(Bloomberg) — The Biden administration’s plan to crack down on smog in the oil-rich Permian Basin threatens to curb crude production while gasoline prices are near record highs and energy scarcity grips the globe, the industry warned Thursday.
Oil’s lobbying heavyweights are appealing directly to top White House officials to slam the brakes on the plan, arguing that any move to redesignate drilling hotbeds in Texas and New Mexico as violating ozone air quality standards poses such high economic risks it should be subject to greater analysis and public scrutiny.

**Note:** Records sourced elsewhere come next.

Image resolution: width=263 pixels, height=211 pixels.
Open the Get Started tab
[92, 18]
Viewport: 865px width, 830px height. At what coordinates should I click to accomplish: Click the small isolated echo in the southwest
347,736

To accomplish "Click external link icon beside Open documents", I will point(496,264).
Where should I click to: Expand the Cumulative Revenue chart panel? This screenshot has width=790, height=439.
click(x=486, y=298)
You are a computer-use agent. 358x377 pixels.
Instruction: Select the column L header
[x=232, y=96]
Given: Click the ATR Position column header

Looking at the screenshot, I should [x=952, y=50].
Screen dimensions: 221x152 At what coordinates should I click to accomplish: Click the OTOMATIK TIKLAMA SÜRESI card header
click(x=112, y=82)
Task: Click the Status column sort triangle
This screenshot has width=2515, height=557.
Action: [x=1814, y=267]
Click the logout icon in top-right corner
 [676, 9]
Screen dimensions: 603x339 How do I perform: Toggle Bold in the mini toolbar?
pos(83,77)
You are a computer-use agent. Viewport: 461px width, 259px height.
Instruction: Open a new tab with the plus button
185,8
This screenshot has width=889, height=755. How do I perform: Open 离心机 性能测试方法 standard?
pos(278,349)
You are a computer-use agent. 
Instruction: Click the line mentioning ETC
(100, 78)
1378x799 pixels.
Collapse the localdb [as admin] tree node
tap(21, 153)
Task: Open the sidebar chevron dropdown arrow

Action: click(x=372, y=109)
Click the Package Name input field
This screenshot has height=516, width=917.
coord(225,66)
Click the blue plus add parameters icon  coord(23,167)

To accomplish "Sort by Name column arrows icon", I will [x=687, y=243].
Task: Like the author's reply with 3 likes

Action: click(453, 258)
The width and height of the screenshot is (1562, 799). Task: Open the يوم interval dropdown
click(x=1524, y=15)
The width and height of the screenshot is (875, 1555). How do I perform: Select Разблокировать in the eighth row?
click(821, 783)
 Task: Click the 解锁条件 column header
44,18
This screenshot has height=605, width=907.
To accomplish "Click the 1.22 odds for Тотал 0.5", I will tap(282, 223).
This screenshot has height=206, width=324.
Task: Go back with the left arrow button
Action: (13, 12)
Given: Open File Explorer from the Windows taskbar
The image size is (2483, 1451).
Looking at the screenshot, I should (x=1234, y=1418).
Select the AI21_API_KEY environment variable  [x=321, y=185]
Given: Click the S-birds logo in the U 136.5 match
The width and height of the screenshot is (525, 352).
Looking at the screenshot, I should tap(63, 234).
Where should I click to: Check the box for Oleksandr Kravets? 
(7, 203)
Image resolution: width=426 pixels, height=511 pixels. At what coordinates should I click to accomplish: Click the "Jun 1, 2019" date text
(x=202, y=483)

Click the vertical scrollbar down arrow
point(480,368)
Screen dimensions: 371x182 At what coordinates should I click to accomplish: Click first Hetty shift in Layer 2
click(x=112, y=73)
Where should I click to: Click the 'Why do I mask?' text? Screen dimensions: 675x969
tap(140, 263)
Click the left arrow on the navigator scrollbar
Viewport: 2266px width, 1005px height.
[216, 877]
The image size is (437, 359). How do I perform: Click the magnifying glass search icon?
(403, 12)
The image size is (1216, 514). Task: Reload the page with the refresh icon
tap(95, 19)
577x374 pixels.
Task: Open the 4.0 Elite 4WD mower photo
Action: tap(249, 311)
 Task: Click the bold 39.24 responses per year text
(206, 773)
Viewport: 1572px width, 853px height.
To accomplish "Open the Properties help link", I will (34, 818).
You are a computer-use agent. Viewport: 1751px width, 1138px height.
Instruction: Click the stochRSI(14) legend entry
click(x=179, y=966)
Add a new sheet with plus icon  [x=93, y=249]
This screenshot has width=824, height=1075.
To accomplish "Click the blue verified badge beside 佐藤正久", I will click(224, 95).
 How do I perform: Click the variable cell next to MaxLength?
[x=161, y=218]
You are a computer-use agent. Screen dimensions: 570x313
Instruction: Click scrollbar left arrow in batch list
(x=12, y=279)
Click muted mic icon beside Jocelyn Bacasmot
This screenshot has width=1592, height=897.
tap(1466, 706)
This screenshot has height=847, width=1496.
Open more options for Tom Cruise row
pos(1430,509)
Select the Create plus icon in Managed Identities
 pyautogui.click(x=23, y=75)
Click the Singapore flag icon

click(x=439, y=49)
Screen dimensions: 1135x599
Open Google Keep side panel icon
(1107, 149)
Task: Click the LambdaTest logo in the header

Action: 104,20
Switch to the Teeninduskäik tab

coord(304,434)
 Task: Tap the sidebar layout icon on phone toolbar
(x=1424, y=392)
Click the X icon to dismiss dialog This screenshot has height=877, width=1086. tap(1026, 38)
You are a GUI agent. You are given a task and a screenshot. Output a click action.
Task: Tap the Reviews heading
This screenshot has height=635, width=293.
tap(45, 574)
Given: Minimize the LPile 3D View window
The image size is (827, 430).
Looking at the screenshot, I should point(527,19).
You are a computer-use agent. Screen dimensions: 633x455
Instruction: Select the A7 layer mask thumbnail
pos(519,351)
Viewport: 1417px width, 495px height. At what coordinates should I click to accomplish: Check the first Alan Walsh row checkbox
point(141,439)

The Environmental Protection Agency’s proposal to cut smog raises “the potential for increased operating expenses, decreased federal leasing revenues, permitting delays and decreased oil and natural gas production in the nation’s most productive basin,” the groups said in a letter to leaders of the White House Office of Management and Budget and its regulatory affairs office. The missive was sent Thursday by the American Petroleum Institute, American Exploration and Production Council, Texas Oil and Gas Association and other groups, who have spent weeks huddling over the potential consequences of the ozone plan since it was first outlined in a public notice last month.
The move by the EPA to consider giving the Permian a so-called non-attainment designation was encouraged by conservationists who say they are alarmed by indications ground-level ozone has surged along with oil and gas development. Ozone, which is the key ingredient of smog, is formed when volatile organic compounds and other air pollution that escapes smokestacks, tailpipes and oil wells reacts with sunlight. Even at low levels, it can worsen asthma, emphysema and other respiratory illnesses.
While Texas does not have monitors taking ozone readings on its side of the Permian, those just over the border in New Mexico’s Eddy and Lea counties have recorded average ground-level ozone exceeding the 2015 federal standard of 70 parts per billion several years running.
If the region is deemed in violation, state regulators would have three years to develop plans for lowering ozone levels, including by preventing new industrial facilities from worsening air quality and ensuring existing sites deploy technology to keep pollution at bay.
“A non-attainment designation would ensure that people and communities throughout the Permian Basin no longer suffer the harmful and costly effects of smog,” grassroots environmental and public health groups said in a July 12 letter to President Joe Biden.
The oil groups argue that the clampdown could result in existing facilities being forced to shut down and “could have the unintended consequence of slowing the approval of oil and natural gas infrastructure designed to reduce greenhouse gas emissions across the basin.” The potential economic impacts are so severe, they contend, the White House should consider the proposal a “significant regulatory action,” a designation that triggers more stringent review, and the EPA should open it up for public comment.